> _THE PROBLEM_
Swap "envelope" for "mail" in the listing from the line with "Open the tab search dropdown arrow" to the line with "Click the fullscreen", and return only those lines with everything else left as it is.
==*==
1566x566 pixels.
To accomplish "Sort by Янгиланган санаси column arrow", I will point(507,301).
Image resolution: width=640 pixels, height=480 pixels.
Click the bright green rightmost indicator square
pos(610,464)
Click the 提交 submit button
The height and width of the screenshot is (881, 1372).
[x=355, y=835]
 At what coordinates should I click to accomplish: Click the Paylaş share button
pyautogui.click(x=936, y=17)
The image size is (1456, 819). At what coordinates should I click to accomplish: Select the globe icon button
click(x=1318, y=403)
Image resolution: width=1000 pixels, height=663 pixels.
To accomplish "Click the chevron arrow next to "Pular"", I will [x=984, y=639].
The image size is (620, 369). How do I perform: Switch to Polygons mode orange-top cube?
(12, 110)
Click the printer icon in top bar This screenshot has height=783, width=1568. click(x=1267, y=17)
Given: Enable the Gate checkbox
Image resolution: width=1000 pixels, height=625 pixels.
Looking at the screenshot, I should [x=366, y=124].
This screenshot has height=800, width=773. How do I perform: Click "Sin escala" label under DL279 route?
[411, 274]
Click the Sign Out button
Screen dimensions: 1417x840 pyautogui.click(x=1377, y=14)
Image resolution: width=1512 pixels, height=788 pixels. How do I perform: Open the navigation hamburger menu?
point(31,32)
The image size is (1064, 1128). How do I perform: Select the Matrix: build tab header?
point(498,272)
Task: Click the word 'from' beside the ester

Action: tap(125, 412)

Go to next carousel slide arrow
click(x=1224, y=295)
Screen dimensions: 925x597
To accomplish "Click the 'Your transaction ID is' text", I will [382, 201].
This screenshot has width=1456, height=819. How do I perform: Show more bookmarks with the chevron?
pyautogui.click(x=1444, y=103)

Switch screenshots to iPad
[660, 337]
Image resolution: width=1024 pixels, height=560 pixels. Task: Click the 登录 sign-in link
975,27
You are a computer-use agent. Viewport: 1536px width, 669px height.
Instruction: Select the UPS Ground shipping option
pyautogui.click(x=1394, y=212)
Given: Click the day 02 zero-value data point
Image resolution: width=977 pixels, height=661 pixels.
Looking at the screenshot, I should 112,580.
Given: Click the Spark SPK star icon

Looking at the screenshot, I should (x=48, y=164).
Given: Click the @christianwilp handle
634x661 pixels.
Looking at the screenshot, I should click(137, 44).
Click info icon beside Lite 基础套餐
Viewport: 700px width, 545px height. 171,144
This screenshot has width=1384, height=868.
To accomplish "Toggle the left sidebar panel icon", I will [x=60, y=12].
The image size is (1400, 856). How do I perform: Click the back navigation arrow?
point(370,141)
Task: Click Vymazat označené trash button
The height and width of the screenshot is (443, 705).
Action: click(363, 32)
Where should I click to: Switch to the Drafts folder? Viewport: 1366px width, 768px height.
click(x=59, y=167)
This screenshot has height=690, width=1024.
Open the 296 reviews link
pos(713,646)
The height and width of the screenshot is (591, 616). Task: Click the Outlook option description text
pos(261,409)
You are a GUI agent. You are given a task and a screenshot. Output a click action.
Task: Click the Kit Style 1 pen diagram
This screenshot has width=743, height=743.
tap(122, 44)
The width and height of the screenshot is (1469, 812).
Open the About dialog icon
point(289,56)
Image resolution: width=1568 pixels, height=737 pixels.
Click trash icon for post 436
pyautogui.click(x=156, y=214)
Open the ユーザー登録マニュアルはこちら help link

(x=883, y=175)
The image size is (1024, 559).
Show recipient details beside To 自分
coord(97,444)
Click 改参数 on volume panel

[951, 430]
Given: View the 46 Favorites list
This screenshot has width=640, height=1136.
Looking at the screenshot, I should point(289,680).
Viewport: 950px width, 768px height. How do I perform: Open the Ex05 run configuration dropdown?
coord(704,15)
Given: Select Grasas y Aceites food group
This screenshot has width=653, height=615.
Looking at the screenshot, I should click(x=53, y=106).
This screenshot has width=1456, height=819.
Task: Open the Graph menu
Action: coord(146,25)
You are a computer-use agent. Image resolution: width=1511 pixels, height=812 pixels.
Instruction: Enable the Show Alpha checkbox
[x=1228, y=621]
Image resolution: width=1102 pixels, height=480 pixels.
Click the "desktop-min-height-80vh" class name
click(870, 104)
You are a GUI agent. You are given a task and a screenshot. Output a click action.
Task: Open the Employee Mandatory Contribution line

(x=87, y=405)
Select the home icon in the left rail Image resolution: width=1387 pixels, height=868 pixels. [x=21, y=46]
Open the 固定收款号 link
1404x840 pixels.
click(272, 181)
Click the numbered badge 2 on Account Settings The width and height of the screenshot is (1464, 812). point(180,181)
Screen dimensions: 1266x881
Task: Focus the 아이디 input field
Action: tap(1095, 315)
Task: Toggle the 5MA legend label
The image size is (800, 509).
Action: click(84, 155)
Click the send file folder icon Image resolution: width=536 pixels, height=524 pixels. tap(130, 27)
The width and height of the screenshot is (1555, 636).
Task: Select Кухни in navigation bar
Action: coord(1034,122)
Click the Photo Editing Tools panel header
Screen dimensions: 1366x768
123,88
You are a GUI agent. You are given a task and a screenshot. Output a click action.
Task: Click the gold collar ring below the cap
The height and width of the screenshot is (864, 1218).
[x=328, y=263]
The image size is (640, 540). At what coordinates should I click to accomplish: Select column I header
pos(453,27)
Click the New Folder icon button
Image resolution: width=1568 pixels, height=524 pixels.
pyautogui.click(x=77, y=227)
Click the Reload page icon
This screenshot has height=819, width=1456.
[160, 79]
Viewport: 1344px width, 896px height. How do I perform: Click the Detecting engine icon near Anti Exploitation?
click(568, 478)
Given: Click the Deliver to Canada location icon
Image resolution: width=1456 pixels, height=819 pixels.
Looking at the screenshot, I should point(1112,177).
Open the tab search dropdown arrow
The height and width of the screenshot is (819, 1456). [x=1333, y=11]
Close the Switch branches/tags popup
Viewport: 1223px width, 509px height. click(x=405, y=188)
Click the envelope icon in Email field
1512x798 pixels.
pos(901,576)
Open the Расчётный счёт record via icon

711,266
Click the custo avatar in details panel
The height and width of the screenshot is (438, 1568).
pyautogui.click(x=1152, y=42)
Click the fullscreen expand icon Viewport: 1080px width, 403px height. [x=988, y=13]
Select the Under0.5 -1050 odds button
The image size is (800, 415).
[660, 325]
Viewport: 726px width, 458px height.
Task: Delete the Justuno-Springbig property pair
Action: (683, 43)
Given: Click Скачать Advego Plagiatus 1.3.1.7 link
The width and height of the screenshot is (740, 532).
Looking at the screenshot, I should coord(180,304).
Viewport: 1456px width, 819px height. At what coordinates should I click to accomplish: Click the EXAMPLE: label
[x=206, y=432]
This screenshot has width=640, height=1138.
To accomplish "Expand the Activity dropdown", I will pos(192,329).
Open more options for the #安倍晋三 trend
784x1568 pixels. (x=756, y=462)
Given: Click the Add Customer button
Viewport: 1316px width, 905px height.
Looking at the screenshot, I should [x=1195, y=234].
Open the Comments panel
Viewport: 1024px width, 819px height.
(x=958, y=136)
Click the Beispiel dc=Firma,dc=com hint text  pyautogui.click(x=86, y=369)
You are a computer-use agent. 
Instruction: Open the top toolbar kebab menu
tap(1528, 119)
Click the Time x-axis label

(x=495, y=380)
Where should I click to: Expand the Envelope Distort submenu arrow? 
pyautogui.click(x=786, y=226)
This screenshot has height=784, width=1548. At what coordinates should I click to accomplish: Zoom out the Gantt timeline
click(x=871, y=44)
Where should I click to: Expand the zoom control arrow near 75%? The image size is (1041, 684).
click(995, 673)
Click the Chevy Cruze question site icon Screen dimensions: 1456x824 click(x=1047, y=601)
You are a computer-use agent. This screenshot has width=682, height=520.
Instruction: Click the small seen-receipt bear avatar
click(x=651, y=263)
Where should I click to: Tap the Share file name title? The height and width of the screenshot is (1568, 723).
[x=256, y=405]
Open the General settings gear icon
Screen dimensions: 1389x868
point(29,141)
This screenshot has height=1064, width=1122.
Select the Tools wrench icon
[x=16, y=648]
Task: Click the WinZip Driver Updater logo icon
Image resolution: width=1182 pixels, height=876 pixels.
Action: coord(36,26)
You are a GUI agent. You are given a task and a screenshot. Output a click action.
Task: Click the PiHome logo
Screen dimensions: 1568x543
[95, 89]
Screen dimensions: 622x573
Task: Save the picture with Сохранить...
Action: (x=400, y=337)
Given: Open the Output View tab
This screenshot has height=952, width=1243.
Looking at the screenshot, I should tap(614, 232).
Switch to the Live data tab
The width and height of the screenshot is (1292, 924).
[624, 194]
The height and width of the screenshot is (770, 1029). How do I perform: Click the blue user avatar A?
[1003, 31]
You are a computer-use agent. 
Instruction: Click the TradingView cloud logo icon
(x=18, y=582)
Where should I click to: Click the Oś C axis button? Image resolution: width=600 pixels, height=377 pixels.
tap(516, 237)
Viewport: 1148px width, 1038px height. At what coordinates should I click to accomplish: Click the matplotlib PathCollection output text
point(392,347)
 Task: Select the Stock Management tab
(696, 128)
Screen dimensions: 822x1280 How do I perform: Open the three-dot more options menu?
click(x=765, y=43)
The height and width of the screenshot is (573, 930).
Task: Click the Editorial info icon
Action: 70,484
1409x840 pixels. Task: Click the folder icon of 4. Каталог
==*==
> _EXERCISE ANSWER_
Open the tab search dropdown arrow
The height and width of the screenshot is (819, 1456). [x=1333, y=11]
Close the Switch branches/tags popup
Viewport: 1223px width, 509px height. click(x=405, y=188)
Click the mail icon in Email field
1512x798 pixels.
pos(901,576)
Open the Расчётный счёт record via icon

711,266
Click the custo avatar in details panel
The height and width of the screenshot is (438, 1568).
pyautogui.click(x=1152, y=42)
Click the fullscreen expand icon Viewport: 1080px width, 403px height. [x=988, y=13]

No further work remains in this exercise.